*PROBLEM REQUIREMENTS*:
Begin at the line containing "July 2020 (463, 1401)" and reproduce every line through the end of the entries below. Nothing else should appear.

*RECORDS SUPPLIED*:
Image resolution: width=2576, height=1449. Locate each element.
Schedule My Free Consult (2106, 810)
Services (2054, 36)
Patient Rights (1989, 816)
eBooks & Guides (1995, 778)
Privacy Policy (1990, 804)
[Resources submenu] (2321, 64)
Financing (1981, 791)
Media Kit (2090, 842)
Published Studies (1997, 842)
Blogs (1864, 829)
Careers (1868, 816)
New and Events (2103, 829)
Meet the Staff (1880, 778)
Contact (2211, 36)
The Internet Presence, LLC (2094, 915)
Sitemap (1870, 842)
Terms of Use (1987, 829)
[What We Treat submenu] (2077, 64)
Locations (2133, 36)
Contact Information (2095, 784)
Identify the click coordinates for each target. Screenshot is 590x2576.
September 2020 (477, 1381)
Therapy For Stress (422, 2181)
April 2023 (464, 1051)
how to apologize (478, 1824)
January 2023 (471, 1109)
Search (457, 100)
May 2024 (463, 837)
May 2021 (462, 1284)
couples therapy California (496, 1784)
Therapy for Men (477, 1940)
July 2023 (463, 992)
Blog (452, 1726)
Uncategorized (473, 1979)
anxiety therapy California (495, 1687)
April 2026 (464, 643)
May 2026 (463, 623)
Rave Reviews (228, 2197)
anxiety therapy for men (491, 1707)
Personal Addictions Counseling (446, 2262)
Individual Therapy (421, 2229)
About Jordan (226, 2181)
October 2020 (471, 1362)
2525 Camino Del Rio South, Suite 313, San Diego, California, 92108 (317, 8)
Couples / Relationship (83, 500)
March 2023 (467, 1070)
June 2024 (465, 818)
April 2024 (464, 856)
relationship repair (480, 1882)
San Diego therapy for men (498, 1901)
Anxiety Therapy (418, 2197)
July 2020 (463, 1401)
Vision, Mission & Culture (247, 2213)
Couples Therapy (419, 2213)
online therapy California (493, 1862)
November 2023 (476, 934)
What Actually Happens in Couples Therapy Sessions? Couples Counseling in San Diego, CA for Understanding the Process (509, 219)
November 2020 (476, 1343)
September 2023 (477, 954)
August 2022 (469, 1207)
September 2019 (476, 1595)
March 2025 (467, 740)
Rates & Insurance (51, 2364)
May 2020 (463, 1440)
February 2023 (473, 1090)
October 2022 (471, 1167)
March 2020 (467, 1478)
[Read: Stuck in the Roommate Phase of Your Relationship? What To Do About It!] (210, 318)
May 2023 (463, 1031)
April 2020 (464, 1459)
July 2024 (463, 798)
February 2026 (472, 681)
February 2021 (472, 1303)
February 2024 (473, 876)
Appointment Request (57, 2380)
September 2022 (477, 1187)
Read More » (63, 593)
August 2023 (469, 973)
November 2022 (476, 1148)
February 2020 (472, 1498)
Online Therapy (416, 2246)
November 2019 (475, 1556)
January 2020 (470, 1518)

*OUTPUT*:
July 2020 (463, 1401)
Vision, Mission & Culture (247, 2213)
Couples Therapy (419, 2213)
online therapy California (493, 1862)
November 2023 (476, 934)
What Actually Happens in Couples Therapy Sessions? Couples Counseling in San Diego, CA for Understanding the Process (509, 219)
November 2020 (476, 1343)
September 2023 (477, 954)
August 2022 (469, 1207)
September 2019 (476, 1595)
March 2025 (467, 740)
Rates & Insurance (51, 2364)
May 2020 (463, 1440)
February 2023 (473, 1090)
October 2022 (471, 1167)
March 2020 (467, 1478)
[Read: Stuck in the Roommate Phase of Your Relationship? What To Do About It!] (210, 318)
May 2023 (463, 1031)
April 2020 (464, 1459)
July 2024 (463, 798)
February 2026 (472, 681)
February 2021 (472, 1303)
February 2024 (473, 876)
Appointment Request (57, 2380)
September 2022 (477, 1187)
Read More » (63, 593)
August 2023 (469, 973)
November 2022 (476, 1148)
February 2020 (472, 1498)
Online Therapy (416, 2246)
November 2019 (475, 1556)
January 2020 (470, 1518)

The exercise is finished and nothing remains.